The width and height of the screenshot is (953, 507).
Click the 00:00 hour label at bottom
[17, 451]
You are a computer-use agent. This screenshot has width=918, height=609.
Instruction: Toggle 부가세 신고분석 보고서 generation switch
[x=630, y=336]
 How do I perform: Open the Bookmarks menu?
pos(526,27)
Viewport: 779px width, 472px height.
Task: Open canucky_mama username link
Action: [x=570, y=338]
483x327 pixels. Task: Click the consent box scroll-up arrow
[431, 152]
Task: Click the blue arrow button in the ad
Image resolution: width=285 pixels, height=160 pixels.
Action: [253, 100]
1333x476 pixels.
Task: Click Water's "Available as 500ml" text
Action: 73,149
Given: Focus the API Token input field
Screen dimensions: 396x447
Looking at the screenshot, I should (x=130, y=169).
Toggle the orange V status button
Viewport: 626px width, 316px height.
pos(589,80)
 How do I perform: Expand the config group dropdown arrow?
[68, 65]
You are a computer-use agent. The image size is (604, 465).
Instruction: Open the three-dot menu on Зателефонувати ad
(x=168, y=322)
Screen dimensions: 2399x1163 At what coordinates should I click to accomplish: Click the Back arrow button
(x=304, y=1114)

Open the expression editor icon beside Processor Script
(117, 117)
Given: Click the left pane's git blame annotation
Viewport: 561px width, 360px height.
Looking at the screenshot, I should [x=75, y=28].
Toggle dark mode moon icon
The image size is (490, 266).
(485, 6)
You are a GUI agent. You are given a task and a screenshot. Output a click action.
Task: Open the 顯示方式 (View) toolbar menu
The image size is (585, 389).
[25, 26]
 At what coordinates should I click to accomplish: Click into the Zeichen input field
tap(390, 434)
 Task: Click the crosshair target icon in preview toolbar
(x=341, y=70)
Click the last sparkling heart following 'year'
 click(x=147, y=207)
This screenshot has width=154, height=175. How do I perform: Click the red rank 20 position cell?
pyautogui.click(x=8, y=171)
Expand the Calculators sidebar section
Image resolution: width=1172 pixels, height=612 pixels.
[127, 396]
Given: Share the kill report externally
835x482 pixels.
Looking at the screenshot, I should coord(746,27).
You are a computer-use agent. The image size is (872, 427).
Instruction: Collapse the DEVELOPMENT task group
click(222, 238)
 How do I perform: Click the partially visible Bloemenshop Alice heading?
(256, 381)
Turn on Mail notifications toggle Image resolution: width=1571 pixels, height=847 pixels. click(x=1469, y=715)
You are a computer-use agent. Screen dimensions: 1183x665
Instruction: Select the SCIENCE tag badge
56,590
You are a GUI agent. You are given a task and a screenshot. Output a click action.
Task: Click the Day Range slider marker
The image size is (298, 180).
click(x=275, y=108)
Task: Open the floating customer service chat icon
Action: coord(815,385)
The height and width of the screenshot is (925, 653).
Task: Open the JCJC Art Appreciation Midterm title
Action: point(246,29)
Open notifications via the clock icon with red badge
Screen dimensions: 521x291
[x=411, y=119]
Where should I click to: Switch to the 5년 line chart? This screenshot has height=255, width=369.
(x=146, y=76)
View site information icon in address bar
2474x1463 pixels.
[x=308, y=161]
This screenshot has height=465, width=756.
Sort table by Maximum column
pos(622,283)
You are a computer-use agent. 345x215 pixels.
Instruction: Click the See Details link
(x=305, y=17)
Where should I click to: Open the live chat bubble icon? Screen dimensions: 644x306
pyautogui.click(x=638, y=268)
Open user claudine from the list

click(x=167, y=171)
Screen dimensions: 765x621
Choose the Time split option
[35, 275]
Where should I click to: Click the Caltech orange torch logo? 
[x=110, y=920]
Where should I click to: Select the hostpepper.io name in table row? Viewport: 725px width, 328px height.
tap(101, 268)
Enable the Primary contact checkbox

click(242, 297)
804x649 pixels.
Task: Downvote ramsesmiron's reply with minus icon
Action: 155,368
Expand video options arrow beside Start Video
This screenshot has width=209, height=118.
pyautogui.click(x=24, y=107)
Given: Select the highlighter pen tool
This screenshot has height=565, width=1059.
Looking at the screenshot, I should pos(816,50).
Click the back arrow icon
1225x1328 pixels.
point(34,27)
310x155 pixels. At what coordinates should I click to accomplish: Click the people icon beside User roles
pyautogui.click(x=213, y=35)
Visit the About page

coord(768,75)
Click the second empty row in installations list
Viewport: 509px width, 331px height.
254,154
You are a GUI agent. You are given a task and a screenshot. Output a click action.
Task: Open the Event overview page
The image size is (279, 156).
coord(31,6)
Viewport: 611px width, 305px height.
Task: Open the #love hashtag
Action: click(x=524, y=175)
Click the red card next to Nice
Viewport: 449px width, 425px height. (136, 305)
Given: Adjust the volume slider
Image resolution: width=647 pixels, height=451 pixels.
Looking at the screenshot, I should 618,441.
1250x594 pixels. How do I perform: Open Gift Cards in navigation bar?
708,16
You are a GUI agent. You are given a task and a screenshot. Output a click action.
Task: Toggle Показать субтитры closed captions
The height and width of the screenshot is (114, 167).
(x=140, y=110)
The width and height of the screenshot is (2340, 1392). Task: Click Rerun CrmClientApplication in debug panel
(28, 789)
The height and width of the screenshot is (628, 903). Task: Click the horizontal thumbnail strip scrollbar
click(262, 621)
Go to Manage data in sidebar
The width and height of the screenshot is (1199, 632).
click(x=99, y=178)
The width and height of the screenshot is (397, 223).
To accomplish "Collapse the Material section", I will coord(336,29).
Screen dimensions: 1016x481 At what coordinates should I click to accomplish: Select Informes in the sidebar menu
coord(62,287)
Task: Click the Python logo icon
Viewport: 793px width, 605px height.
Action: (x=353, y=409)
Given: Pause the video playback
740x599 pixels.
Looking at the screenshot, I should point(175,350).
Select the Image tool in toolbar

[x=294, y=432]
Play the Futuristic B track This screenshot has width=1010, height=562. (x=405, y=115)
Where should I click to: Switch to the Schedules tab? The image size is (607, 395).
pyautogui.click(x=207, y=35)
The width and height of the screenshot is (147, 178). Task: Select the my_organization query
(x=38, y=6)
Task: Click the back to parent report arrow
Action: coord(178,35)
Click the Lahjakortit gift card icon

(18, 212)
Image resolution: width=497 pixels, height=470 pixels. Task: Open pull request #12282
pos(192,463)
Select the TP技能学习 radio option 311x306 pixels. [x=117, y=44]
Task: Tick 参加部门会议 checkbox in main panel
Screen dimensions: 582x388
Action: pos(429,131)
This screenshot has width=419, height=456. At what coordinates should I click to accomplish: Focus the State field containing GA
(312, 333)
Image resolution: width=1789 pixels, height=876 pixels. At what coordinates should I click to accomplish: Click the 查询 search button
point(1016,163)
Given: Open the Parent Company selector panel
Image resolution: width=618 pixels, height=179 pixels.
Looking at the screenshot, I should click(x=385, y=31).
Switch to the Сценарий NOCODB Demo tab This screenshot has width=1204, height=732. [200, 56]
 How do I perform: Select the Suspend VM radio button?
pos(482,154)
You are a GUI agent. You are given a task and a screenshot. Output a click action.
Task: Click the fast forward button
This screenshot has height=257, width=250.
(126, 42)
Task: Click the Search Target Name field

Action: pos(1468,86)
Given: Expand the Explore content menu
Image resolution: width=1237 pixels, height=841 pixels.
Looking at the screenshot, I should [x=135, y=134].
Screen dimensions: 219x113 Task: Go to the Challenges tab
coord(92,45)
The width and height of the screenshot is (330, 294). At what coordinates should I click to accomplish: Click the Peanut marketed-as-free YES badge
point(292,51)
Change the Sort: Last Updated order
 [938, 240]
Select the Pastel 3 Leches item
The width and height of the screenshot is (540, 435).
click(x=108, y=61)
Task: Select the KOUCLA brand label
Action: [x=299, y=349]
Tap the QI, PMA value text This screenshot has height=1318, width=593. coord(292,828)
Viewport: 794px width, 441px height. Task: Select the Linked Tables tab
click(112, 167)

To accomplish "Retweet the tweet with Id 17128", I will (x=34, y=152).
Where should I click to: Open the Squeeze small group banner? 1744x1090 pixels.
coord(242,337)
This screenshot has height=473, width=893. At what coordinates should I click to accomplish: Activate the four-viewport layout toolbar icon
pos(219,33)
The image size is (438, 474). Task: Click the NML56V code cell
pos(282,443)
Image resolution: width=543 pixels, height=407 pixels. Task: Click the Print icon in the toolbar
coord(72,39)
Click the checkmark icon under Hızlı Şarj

▶ **Your task**:
Rewrite the records from the start through the line with "[x=630, y=336]", changing "hour label" to "time label" and leaving everything else as it is.

▶ **Task solution**:
The width and height of the screenshot is (953, 507).
Click the 00:00 time label at bottom
[17, 451]
You are a computer-use agent. This screenshot has width=918, height=609.
Instruction: Toggle 부가세 신고분석 보고서 generation switch
[x=630, y=336]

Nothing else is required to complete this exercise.